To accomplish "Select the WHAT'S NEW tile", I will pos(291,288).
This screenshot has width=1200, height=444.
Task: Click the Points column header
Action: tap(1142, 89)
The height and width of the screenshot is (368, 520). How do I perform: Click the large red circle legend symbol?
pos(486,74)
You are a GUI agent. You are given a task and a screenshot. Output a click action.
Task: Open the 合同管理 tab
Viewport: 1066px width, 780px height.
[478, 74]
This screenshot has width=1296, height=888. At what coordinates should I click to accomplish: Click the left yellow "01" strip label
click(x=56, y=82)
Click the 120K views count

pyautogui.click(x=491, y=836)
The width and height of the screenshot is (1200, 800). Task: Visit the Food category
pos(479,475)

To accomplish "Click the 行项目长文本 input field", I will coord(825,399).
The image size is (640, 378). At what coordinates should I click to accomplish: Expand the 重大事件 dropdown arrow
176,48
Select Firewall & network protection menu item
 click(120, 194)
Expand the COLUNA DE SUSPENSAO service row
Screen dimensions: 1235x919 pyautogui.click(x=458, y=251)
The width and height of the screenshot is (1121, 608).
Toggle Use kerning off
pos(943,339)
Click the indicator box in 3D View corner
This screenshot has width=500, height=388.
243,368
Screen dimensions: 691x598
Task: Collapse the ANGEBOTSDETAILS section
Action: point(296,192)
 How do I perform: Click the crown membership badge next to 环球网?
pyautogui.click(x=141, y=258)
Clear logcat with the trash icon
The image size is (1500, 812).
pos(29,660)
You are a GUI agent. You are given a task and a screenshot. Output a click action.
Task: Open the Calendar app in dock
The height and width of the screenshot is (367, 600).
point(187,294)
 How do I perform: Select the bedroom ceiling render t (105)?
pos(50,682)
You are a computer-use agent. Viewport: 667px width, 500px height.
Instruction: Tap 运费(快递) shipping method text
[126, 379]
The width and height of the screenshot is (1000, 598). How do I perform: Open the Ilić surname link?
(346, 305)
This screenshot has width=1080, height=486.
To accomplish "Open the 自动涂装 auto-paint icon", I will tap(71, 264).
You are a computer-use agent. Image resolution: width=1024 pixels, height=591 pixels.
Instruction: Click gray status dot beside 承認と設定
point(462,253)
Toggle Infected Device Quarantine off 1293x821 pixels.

☆ ☆ ☆ ☆ ☆

GOAL OF THE EXERCISE: For this exercise, write all the records out again exactly.

REPLY TO THE EXERCISE:
To accomplish "Select the WHAT'S NEW tile", I will pos(291,288).
This screenshot has width=1200, height=444.
Task: Click the Points column header
Action: tap(1142, 89)
The height and width of the screenshot is (368, 520). How do I perform: Click the large red circle legend symbol?
pos(486,74)
You are a GUI agent. You are given a task and a screenshot. Output a click action.
Task: Open the 合同管理 tab
Viewport: 1066px width, 780px height.
[478, 74]
This screenshot has width=1296, height=888. At what coordinates should I click to accomplish: Click the left yellow "01" strip label
click(x=56, y=82)
Click the 120K views count

pyautogui.click(x=491, y=836)
The width and height of the screenshot is (1200, 800). Task: Visit the Food category
pos(479,475)

To accomplish "Click the 行项目长文本 input field", I will coord(825,399).
The image size is (640, 378). At what coordinates should I click to accomplish: Expand the 重大事件 dropdown arrow
176,48
Select Firewall & network protection menu item
 click(120, 194)
Expand the COLUNA DE SUSPENSAO service row
Screen dimensions: 1235x919 pyautogui.click(x=458, y=251)
The width and height of the screenshot is (1121, 608).
Toggle Use kerning off
pos(943,339)
Click the indicator box in 3D View corner
This screenshot has width=500, height=388.
243,368
Screen dimensions: 691x598
Task: Collapse the ANGEBOTSDETAILS section
Action: point(296,192)
 How do I perform: Click the crown membership badge next to 环球网?
pyautogui.click(x=141, y=258)
Clear logcat with the trash icon
The image size is (1500, 812).
pos(29,660)
You are a GUI agent. You are given a task and a screenshot. Output a click action.
Task: Open the Calendar app in dock
The height and width of the screenshot is (367, 600).
point(187,294)
 How do I perform: Select the bedroom ceiling render t (105)?
pos(50,682)
You are a computer-use agent. Viewport: 667px width, 500px height.
Instruction: Tap 运费(快递) shipping method text
[126, 379]
The width and height of the screenshot is (1000, 598). How do I perform: Open the Ilić surname link?
(346, 305)
This screenshot has width=1080, height=486.
To accomplish "Open the 自动涂装 auto-paint icon", I will tap(71, 264).
You are a computer-use agent. Image resolution: width=1024 pixels, height=591 pixels.
Instruction: Click gray status dot beside 承認と設定
point(462,253)
Toggle Infected Device Quarantine off 1293x821 pixels.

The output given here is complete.